_EXERCISE_.
Please reproduce the part of the email about McAfee from "After removing McAfee, installing" to "improve dramatically." word for word.

_EXCERPTED TEXT_.

Thank you Dean for your reply, I had known McAfee was not top of the line,
but since it was on this computer when I got it, I just didn't change it,
but don't know which one is good to keep bad stuff out. Which of the free
or even a paid one would you suggest is the best for this? I dont want to
have to format to get viruses and Trojans out all the time. I had
downloaded Windows Defender but since McAfee was on here, it will not work. I also
use MS Security Essentials and up date it daily.
Now, this Dell did a 'back up' yesterday, and if it did that, then those
Trojans are still on here and now that CD, aren't they? Actually those
Trojans only mention they are on here, possibly quarantined but it didn't say
they were quarantined. It just said 4 Trojans. Thank you for replying to
my message. Harriet
In a message dated 9/29/2010 7:56:08 P.M. Central Daylight Time,
[log in to unmask] writes:
Additionally, McAfee (through personal experience) is notorious for letting
a plethora of nasties into any given machine, even with the paid versions
of
their AV program. When you call the PC's support staff, they tell you to
contact McAfee's support staff, and they will connect locally to verify
that
there is, indeed, a bug in your system. They will then attempt to charge
you
to remove the bug(s) even if you JUST paid the subscription. This has
happened to me at least four times now in the past two years.
After removing McAfee, installing any number of free AV programs along with
additional anti malware, adware, and spyware programs, the conditions do
improve dramatically.
Removing bugs is, in some cases, a long and daunting task. Persistence will
yield the results you are looking for so don't give up hope. I'm not the
only one that has a somewhat less than respectful opinion of McAfee's
products.

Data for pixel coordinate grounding
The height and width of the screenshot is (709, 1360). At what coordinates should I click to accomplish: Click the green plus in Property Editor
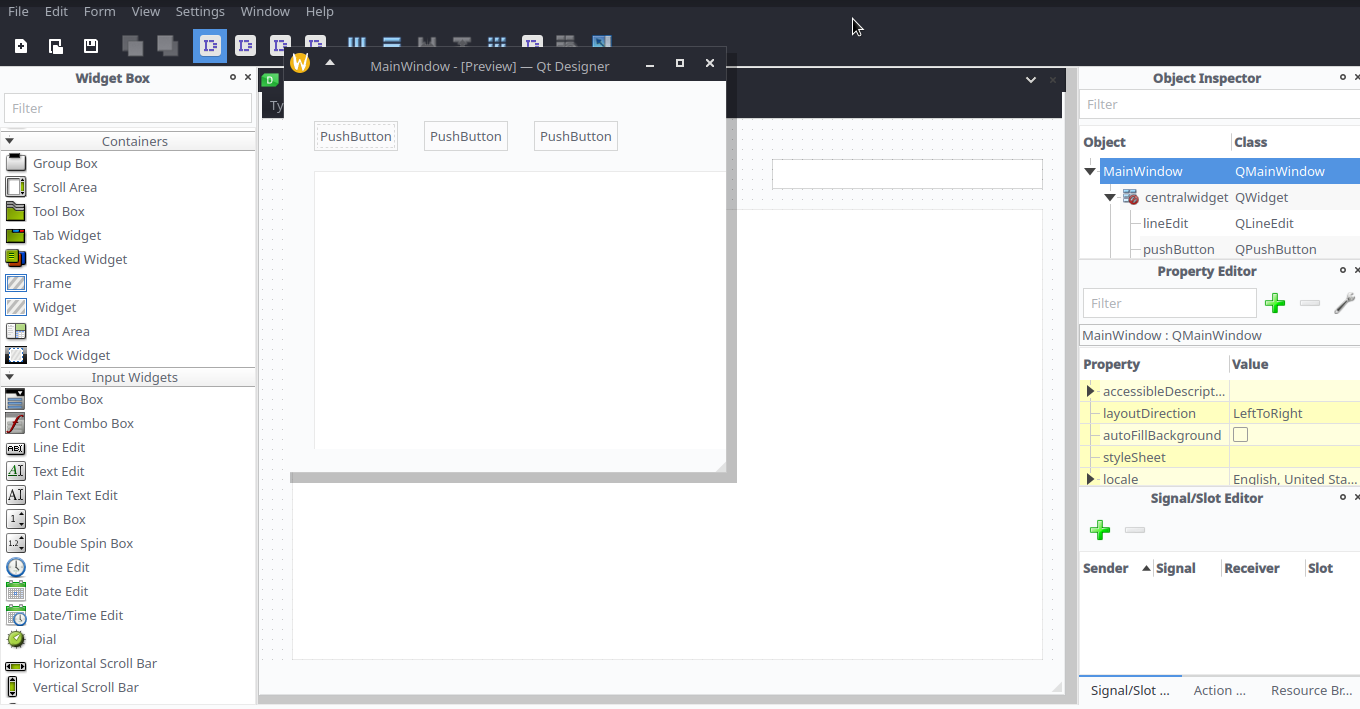1275,303
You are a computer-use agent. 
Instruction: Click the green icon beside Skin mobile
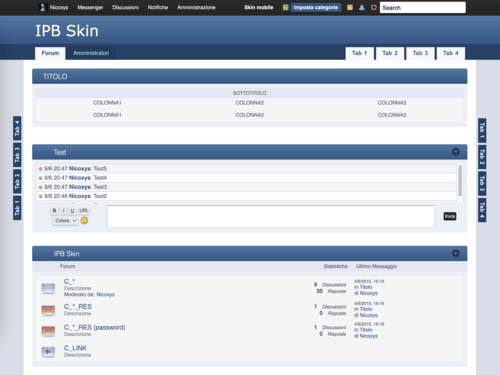coord(285,7)
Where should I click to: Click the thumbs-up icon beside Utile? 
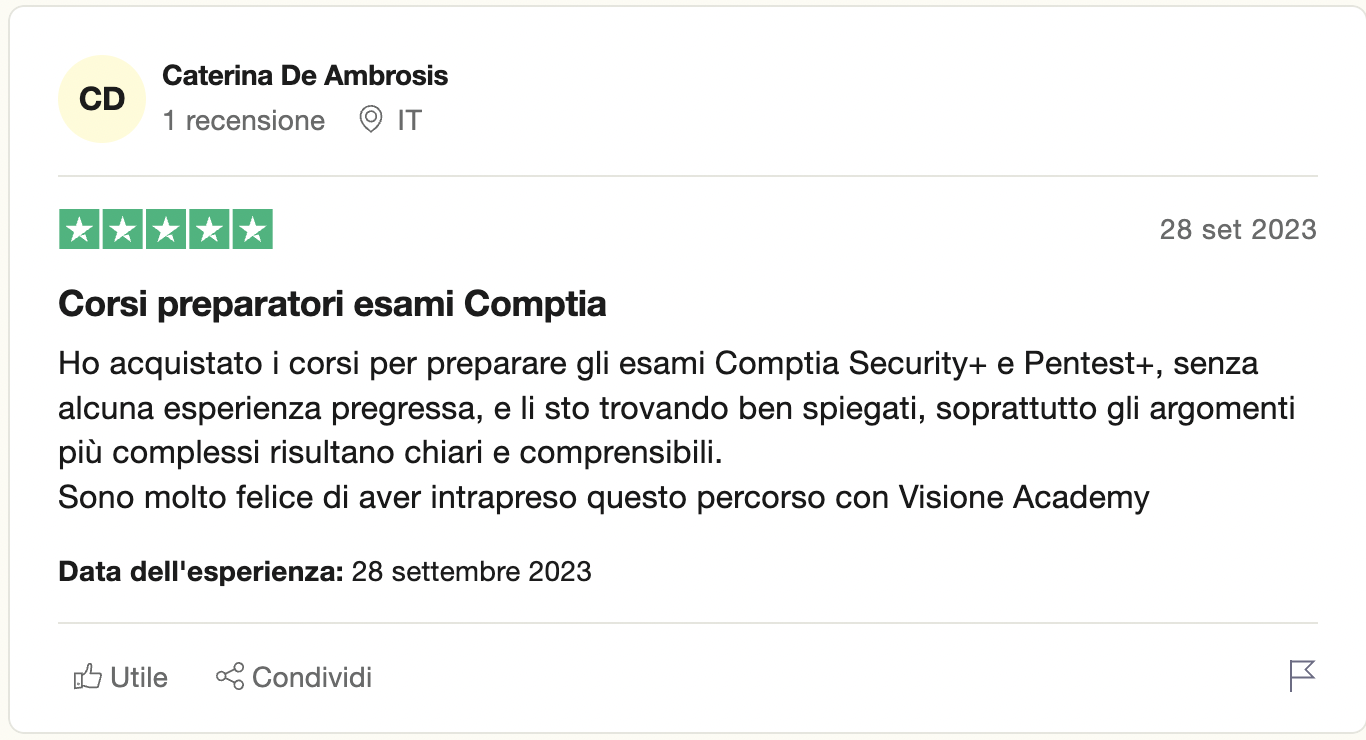tap(88, 677)
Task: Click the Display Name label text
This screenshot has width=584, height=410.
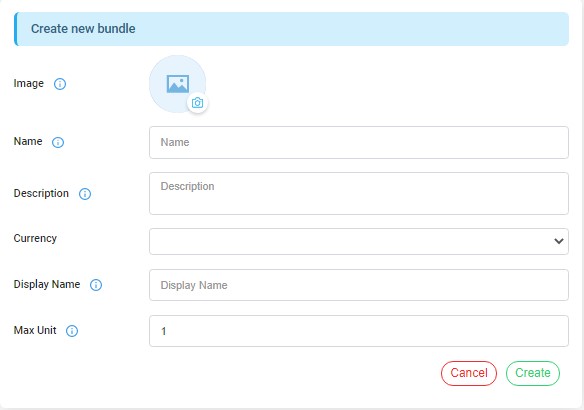Action: pyautogui.click(x=47, y=285)
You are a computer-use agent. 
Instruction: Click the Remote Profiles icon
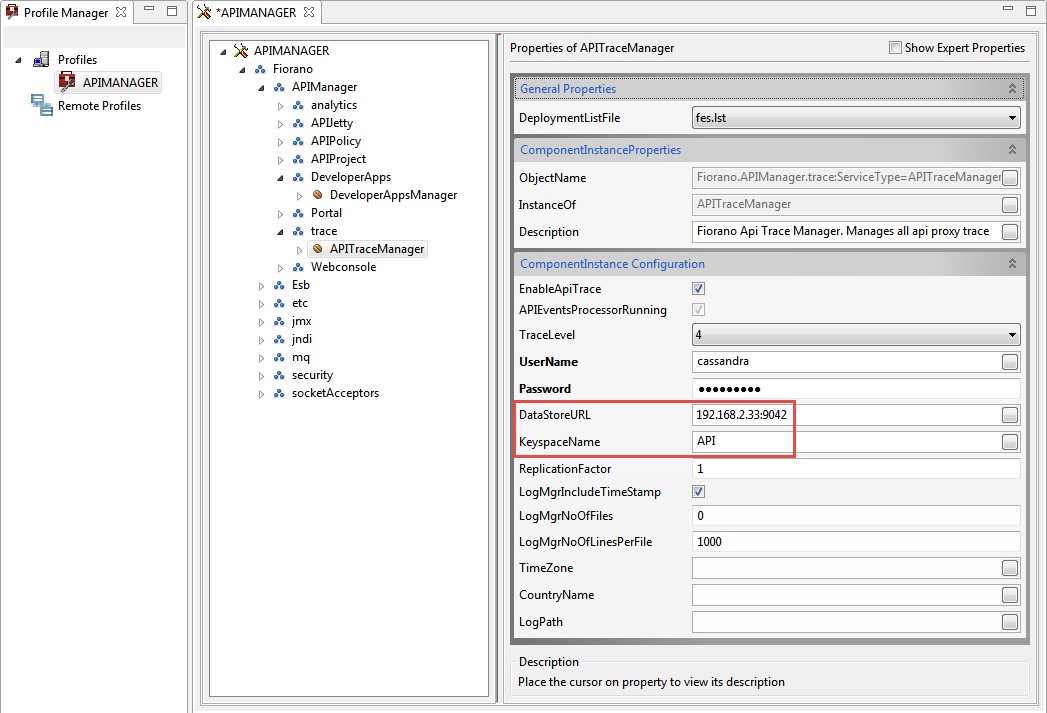(41, 105)
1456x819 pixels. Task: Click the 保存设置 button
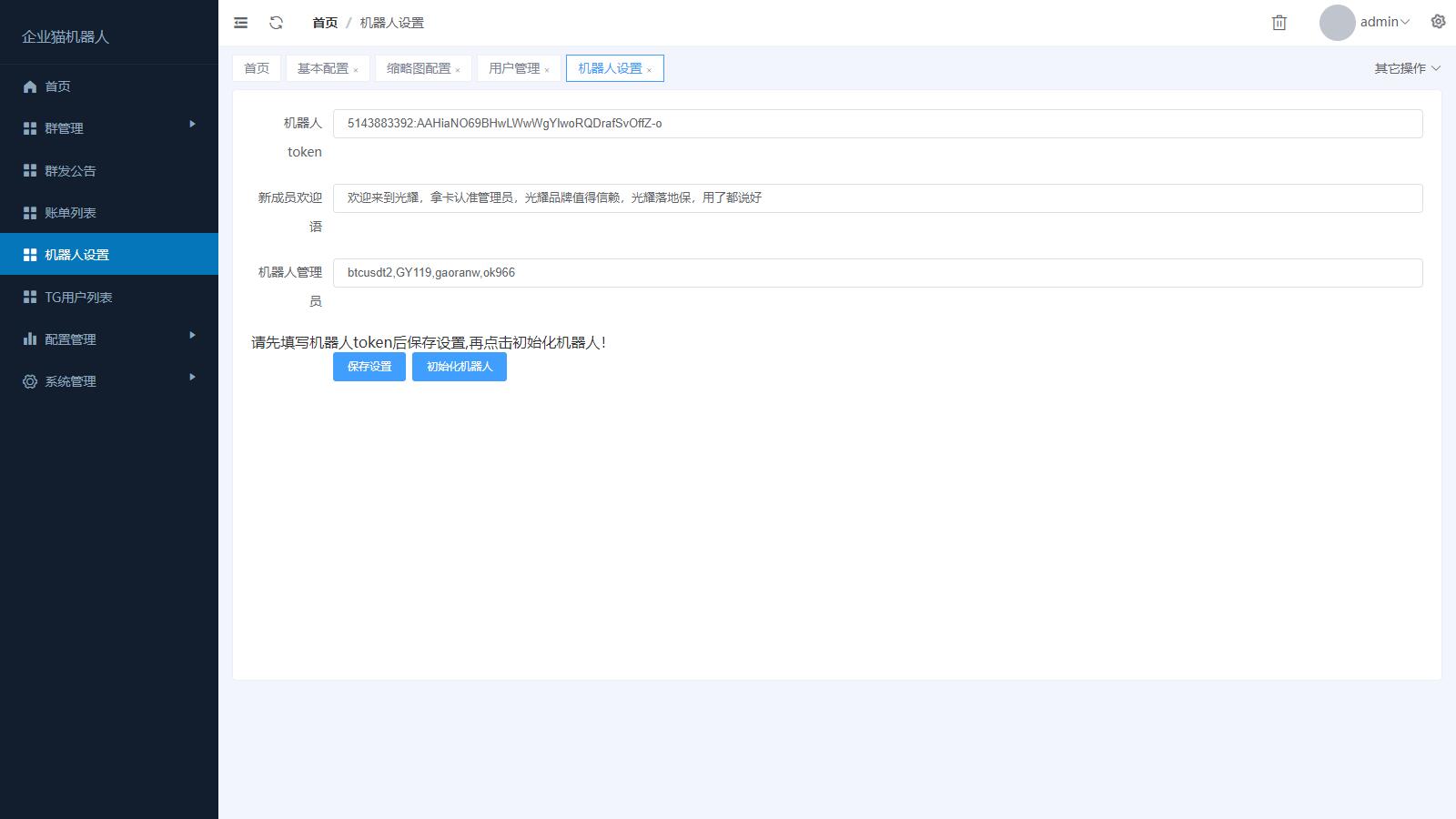coord(369,367)
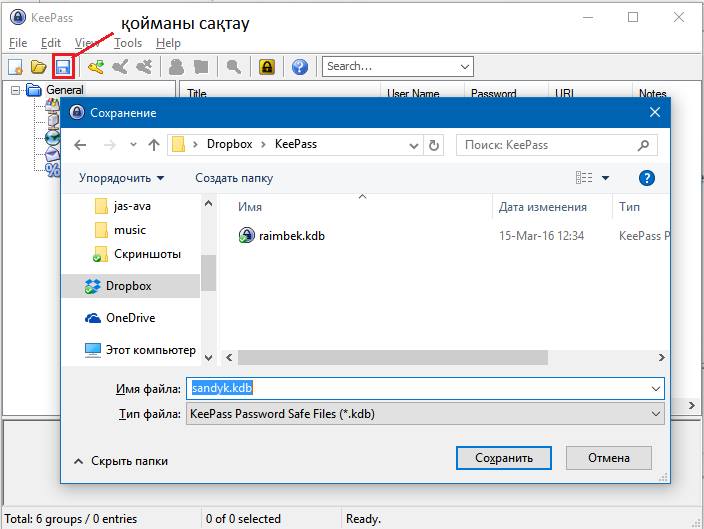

_TASK RESULT_.
After removing McAfee, installing any number of free AV programs along with
additional anti malware, adware, and spyware programs, the conditions do
improve dramatically.